Twin Atlantic: Power review – Soaring Scot-rockers' smooth synth detour

As the charts bristle with elliptical trap chants and the patchwork motifs of too-cool-for-choruses pop, your best bet for big, euphoric melodies now seems to be the world of sweat-drenched, leather-jacketed, sleeve-tattooed rock. Twin Atlantic are notably capable purveyors of that kind of impassioned and uncomplicated anthemic rush – just try to remain unmoved in the face of their scuzzily saccharine 2014 hit Heart and Soul. In fact, the only thing about the trio that doesn’t feel expressly engineered for moshpit ecstasy is frontman Sam McTrusty’s thick Scottish accent, which reorientates the band’s soaring hooks against grey Glasgow skies.

Initially, Twin Atlantic’s way with a sugar-hit chorus was offset by a relatively abrasive sound – their first album combined convulsive math-rock guitars with gruffly elegiac Biffy Clyro-style vocals. Over the years, however, they have steadily edged towards a more polished mode, layering up arena-rumbling noise and nodding to hair metal bombast. On their fifth album, they embrace the pomp and posturing of 1980s synth-pop: snares reverberate across rooms, vocals transmit breathy melodrama, synth-lines chime imperiously.
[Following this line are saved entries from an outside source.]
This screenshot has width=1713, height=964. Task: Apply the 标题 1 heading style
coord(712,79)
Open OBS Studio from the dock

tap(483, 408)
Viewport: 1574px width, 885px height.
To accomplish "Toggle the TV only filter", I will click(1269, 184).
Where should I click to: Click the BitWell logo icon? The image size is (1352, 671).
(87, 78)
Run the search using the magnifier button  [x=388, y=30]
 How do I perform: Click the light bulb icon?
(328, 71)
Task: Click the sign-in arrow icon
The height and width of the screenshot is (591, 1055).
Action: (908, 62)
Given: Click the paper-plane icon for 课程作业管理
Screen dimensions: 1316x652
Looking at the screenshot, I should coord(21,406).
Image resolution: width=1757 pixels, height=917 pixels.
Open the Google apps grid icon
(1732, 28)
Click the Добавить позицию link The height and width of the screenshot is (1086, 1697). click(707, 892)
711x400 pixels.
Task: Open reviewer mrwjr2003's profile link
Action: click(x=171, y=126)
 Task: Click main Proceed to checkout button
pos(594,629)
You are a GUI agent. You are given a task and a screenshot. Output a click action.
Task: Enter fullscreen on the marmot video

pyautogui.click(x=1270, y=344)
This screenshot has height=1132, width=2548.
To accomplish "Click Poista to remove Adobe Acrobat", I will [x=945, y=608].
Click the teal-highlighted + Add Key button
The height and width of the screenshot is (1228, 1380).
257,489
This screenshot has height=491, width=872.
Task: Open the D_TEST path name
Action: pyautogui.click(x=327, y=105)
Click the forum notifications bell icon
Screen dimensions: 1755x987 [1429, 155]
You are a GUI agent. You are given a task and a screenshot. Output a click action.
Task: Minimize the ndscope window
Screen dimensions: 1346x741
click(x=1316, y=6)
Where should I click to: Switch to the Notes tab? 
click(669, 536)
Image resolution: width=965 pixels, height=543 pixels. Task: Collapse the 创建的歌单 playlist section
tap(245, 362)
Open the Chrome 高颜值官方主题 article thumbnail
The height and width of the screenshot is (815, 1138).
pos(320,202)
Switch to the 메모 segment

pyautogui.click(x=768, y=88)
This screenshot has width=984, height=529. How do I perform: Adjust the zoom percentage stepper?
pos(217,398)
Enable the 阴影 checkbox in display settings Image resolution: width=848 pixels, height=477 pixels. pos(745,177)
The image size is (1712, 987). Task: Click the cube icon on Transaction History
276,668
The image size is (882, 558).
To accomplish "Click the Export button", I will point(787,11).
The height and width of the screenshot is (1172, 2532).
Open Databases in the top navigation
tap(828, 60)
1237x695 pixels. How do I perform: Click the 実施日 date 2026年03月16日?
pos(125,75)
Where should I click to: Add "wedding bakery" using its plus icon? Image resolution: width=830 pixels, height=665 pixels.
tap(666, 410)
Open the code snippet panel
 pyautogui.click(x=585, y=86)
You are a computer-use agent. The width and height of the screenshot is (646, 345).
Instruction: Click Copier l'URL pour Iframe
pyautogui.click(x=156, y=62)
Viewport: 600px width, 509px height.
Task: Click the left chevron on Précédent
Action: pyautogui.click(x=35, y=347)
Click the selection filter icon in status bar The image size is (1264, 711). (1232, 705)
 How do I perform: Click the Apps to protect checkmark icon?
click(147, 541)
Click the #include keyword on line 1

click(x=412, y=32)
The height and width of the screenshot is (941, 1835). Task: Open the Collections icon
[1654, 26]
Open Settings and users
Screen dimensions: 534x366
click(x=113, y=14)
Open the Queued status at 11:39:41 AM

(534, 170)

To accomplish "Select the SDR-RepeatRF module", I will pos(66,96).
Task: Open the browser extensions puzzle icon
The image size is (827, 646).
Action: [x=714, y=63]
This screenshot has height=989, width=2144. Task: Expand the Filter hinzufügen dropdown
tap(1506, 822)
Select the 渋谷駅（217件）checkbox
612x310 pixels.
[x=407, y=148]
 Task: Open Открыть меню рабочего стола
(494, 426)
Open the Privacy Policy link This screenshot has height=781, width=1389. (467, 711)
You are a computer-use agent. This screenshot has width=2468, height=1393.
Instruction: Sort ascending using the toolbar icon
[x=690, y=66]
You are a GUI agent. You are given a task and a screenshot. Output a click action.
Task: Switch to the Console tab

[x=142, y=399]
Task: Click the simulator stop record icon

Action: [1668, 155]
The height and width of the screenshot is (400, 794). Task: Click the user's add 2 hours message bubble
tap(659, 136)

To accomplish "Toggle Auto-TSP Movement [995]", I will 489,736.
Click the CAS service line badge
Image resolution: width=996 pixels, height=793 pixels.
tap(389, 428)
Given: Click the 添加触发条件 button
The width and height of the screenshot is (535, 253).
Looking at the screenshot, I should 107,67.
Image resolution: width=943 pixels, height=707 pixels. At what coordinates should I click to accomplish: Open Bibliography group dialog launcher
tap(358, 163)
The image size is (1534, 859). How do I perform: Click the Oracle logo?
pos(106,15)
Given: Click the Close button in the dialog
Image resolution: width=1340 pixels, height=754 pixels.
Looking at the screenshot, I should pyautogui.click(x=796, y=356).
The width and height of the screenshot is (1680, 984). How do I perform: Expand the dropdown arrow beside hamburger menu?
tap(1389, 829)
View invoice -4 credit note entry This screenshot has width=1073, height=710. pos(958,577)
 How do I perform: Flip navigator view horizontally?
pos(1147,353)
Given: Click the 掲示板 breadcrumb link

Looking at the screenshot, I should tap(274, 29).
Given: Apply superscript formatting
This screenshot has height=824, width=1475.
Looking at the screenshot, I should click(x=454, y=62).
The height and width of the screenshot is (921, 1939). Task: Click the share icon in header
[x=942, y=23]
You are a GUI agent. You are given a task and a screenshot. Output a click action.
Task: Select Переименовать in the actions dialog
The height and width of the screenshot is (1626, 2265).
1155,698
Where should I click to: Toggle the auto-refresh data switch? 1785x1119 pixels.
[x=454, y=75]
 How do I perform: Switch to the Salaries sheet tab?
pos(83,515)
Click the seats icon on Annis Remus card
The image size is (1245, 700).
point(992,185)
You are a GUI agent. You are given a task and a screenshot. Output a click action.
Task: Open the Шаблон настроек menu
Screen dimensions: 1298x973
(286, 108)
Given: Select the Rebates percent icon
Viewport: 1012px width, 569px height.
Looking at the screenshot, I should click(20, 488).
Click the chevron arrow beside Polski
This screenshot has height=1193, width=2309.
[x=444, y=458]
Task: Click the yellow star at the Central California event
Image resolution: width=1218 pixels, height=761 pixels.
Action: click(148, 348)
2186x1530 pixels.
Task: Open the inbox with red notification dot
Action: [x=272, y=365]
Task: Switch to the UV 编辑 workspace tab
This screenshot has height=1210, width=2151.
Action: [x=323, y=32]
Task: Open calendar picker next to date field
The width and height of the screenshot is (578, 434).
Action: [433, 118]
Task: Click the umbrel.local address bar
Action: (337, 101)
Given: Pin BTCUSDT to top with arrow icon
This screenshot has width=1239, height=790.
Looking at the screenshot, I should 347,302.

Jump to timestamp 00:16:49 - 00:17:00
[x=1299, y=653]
The results of this stylistic shift are often entertainingly novel, if rather full-on. On opener Oh! Euphoria!, the band merge their gravelly sound with new romantic camp, and end up something like an industrial Duran Duran. Novocaine stacks muttered asides and echoey, sports-announcer bellows atop a fey and wistful synth riff, while Volcano’s dark, Depeche Mode-indebted intro is soon overtaken by a bizarre mix of gospel and pleasingly crunchy nu-metal. Two interludes – one of ear-splitting distortion and another of diaphanous piano – offer more proof that the band are itching to experiment outside their stadium-ready sound. But Power can also feel trite: its makers are clearly unwilling to shed any of their hyper-accessibility, and the slew of interesting quirks sometimes wilt behind headache-inducing catchiness. Barcelona – a lyrically dense and strange track with grinding guitar sounds that gets swamped halfway through by a mindlessly basic chorus – is the worst offender. Twin Atlantic are a band with plenty of ideas and plenty of hooks – Power, for all its lovable energy and admirable experimentation, occasionally suffers from an excess of both.